After the war, Disney continued to make animated features that could be classified as family films given the scope of its content. According to Wojcik, the most important film adaptations of children's literature in the immediate post-World War II period were the motion pictures The Diary of Anne Frank by George Stevens (1959), Treasure Island (1950) by Byron Haskin and Luigi Comencini's 1952 motion picture Heidi.

===1960s to 1990s===
In the 1960s, motion pictures such as To Kill a Mockingbird (1962) and Oliver! (1968), directed by Carol Reed, portrayed children as naturally innocent. Other films of the 1960s that involved children include The Sound of Music (1965) by Robert Wise and The Miracle Worker (1962). These were very successful musical motion picture that were in the genre of family films. Four of the top ten highest-grossing films of the decade were family films: The Sound of Music, One Hundred and One Dalmatians (1961), The Jungle Book (1967), and Mary Poppins (1964). Hollywood also released motion pictures starring children though these were not commercially successful and they were literary adaptations nonetheless. These include ...And Now Miguel (1966), Doctor Dolittle (1967), and The Learning Tree (1969). Other family/children films of the decade include Pollyanna (1960), Swiss Family Robinson (1960), In Search of the Castaways (1962), The Sword in the Stone (1963), That Darn Cat! (1965), Up the Down Staircase (1967), To Sir, With Love (1967), Yours, Mine and Ours (1968), and The Parent Trap (1961).

Children's films in the 1970s from the United States include animated films such as The Aristocats (1970), Charlotte's Web (1973), Robin Hood (1973), The Rescuers (1977), and The Hobbit (1977). The decade also had live action children's films like Willy Wonka & the Chocolate Factory (1971), Sounder (1972), Benji (1974), The Bad News Bears (1976), Freaky Friday (1976), and A Hero Ain't Nothin' but a Sandwich (1978), the divorce drama involving a child Kramer vs. Kramer (1978), and The Muppet Movie (1979). There were also combination live action/animation films such as 1971's Bedknobs and Broomsticks and Pete's Dragon (1977). This trend of films inspired the 1980s and 1990s productions of classic children's films from America including Beauty and the Beast (1991) and Matilda (1996).

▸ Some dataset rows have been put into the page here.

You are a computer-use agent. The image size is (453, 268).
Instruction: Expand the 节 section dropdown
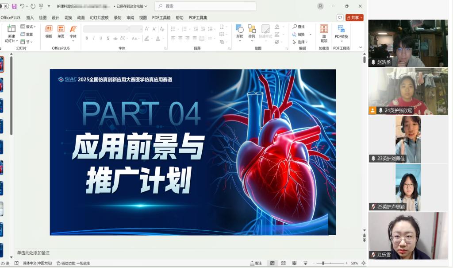point(27,42)
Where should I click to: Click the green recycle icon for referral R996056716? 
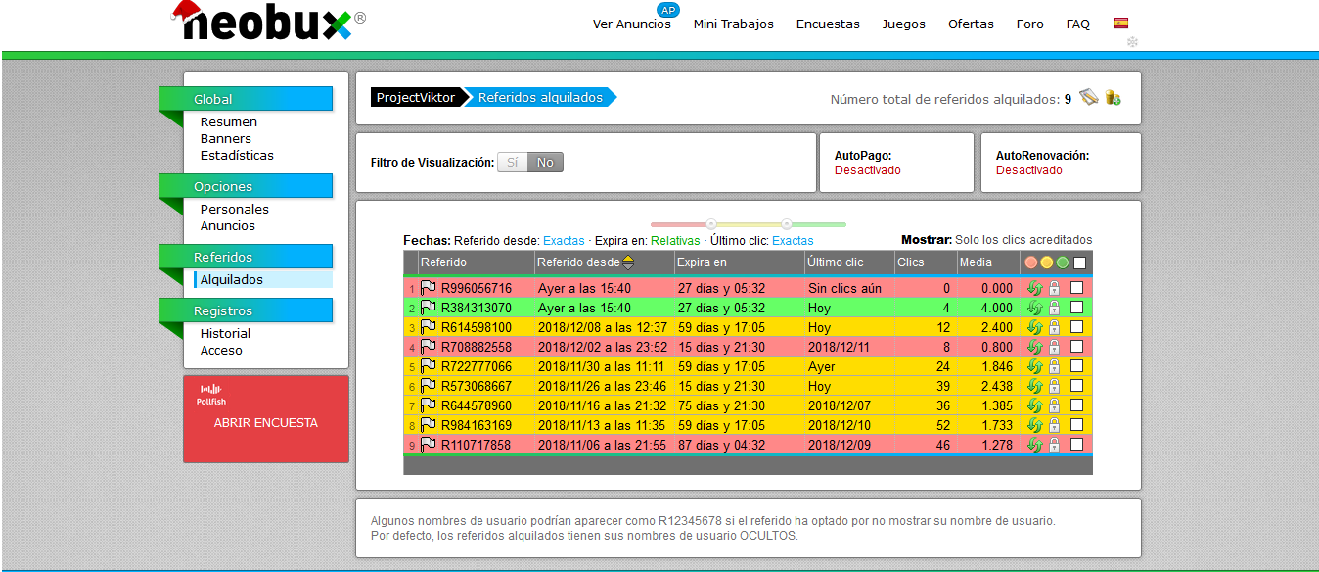(x=1033, y=288)
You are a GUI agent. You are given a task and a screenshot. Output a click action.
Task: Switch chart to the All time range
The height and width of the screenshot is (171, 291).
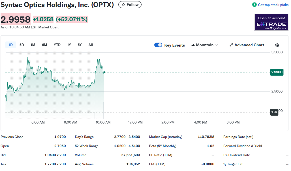tap(90, 45)
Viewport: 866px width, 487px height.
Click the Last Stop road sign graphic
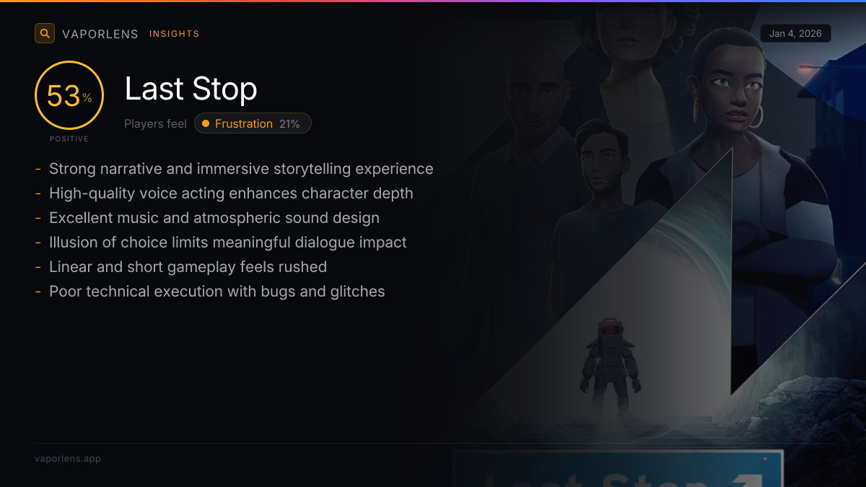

American children's and family films of the 1980s include Popeye (1980), The Fox and the Hound (1981), Steven Spielberg's E.T. the Extra-Terrestrial (1982), The Great Mouse Detective (1986), and The Little Mermaid (1989). Spielberg portrays children realistically, having to cope with issues. This is seen in E.T. the Extra Terrestrial, where the children have to cope with the issues of single parenting and divorce, as well as separation from their father. Also, in the motion picture Empire of the Sun (1987), the protagonist child Jim Graham has to deal with separation from his parents for years, to the point where he is unable to even remember what his mother looked like. He is wounded not by bullets, but by the madness and cruelty of war and separation from his parents. According to Robin Wood, in their films, Lucas and Spielberg both reconstruct "... the adult spectator as a child ..." or "... an adult who would like to be a child". Other important children's films from the U.S. in the late 1970s include Close Encounters of the Third Kind (1977). Live action films like Superman (1978) and Superman II are also important children's and family films. They have been ranked as some of the best family entertainment over the past generation. The 1970s and 1980s also include several films and their sequels as classics of family films, including: Star Wars (1977) and its sequels The Empire Strikes Back (1980) and Return of the Jedi (1983). Other similar movies and sequels include Robert Zemeckis's film Back to the Future (1985) and its sequels Back to the Future Part II (1989) and Back to the Future Part III (1990).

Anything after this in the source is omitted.